Croce (1866-1952): Guide to Aesthetics
Summarized by Szu-Hsien Lee
I. Aesthetics is as the science of expression.
Croce is the only Italian philosopher whose work in the 20th-century has achieved international reorganization. Before him, Baumgarten (1714-1762) has coined the term Aethetica and used it to connote a 'special science.' He used it to signify a science subordinate to logic, a special science dealing with the "inferior knowledge" of the senses. Unlike Baumgarten, Croce identifies that
aesthetics as the 'science of expression.' He claims that the subject matter of aesthetics is neither inferior nor superior to the subject matter of logic, but just as valuable philosophically.
II. Croce's theory of intuition
1. The coexistence of intuitive and conceptual form of human knowledge
Croce develops his own theory of aesthetics as 'logic of intuition' or 'representation' side by side with the 'logic of ntellect.' He believes that there are two relatively autonomous forms of knowledge, the simple or intuitive form and the complex or conceptual form. Human knowledge manifests itself in these two 'distinct' forms. Man not only lives by reasoning, but also lives by
intuiting, the projecting images. Thus, theoretically, knowledge may be projected either as particulars (images) which are the products of intuition (art), or as universals (concepts) which are the products of reasoning (logic). This concept about the coexistence of the two forms of universal (cosmic)/particular, reasoning/intuition, or concept/image is the first principle of Crocian aesthetic of intuition.
Croce comparatively further accents on the 'intuitive universality' of art. According to him, art is vision or intuition. The artist produces an image or picture. The person who enjoys art turns his eyes in the direction, which the artist has pointed out to him, and reproduces in him the artist's image. The bridge between them is the same concept or to the same set of concepts, namely, a sign ofuniversal consent.

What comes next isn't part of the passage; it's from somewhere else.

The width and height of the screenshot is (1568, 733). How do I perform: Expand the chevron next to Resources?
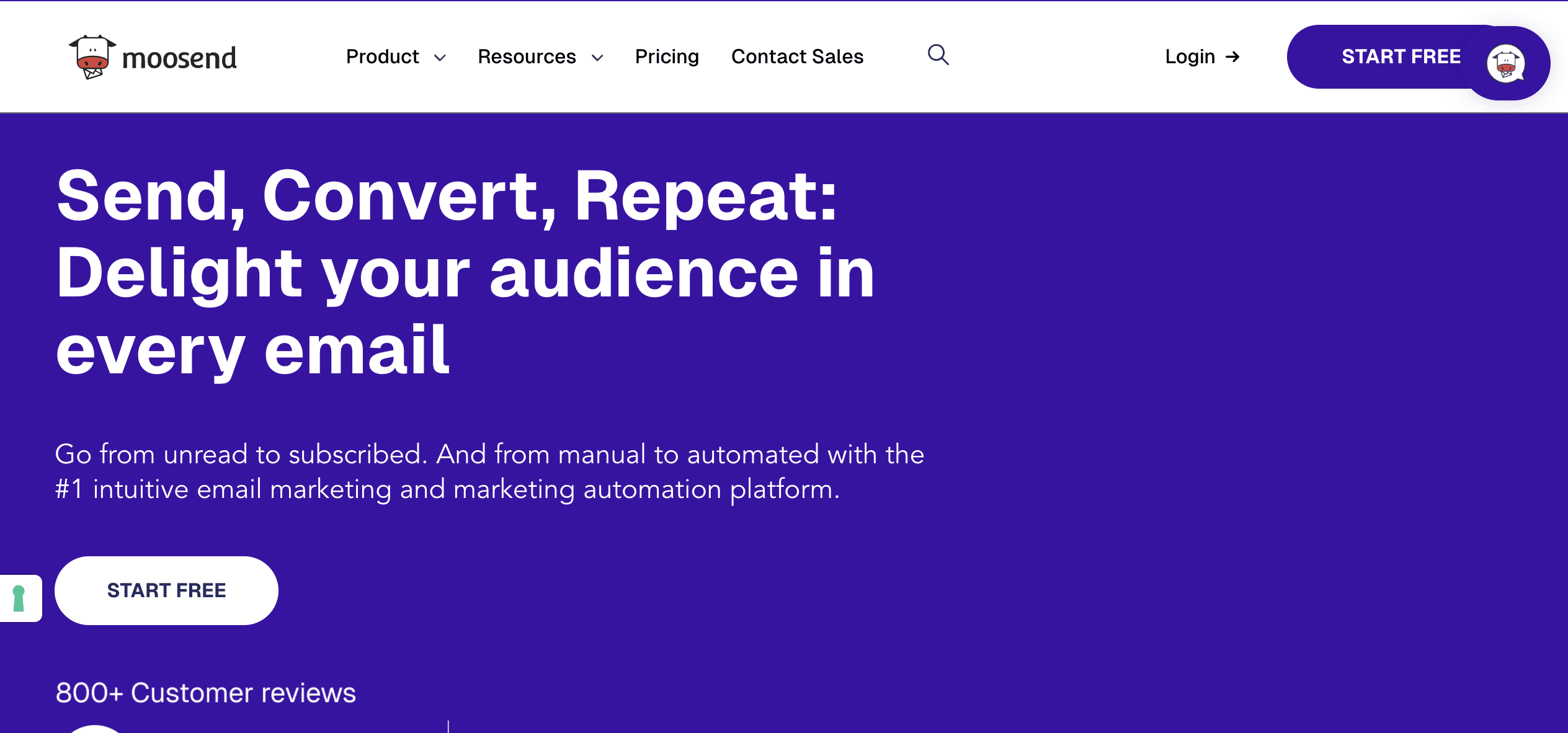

2. An extended interpretation of his theory of intuition/concept: the form of economic and ethic
Correspondingly, in the practically play, man lives not only by moral promptings, but also by economic incentives. Hence, humanconduct may have as their objectives either the satisfaction of needs, which are particular (economics), or the satisfaction of those,which are universal (ethics).
3. Artistic intuition is between reality and unreality. Artistically beautiful is what is well expressed.

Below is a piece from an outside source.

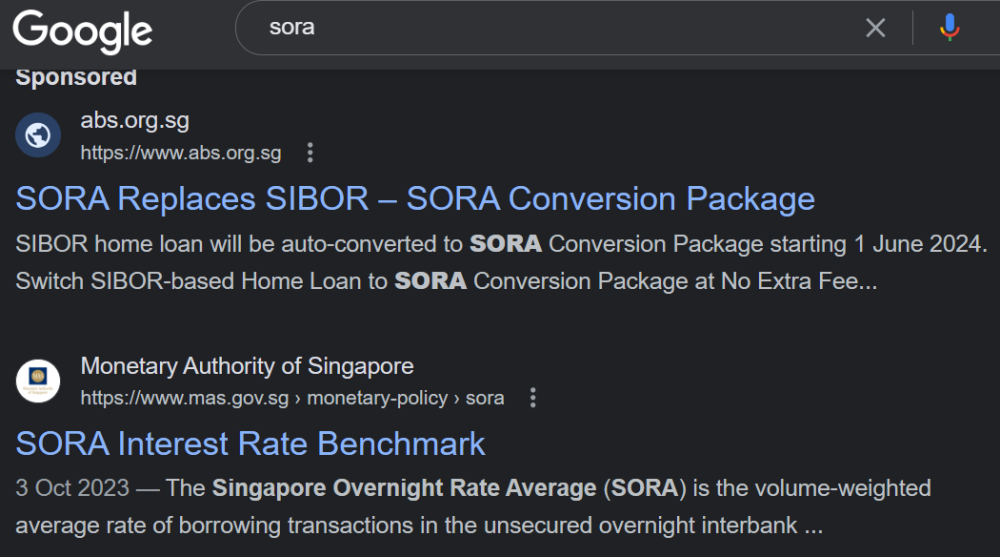Click bold 'Singapore Overnight Rate Average' text
This screenshot has height=557, width=1000.
coord(404,488)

Crocian intuition is restricted to the realm of art, where the distinct between reality and appearance, true and false in the ordinary sense, possible truth and actual truth, is irrelevant. According to Croce, art is considered have nothing to do with the useful, or with pleasure and pain. A picture may be beautiful but its figure represents abominable to our soul. Or the picture itself, which we
approve as beautiful may provoke later a fit of rage and envy. Our practical interest, with their correlative pleasures and pains, are
blended and confused. Our aesthetic interest never becomes united with the practical one then. Therefore, the artistic or aesthetic
intuitionism puts intuition in its 'pure' form as 'artistic imagery.'
Croce treats the artistic intuition as a criterion for distinguishing good art from poor art. What an art expresses is no right or wrong. However, what is artistically true (or beautiful) is what is well expressed, and what is artistically false (or ugly) is whatever is poorly expressed.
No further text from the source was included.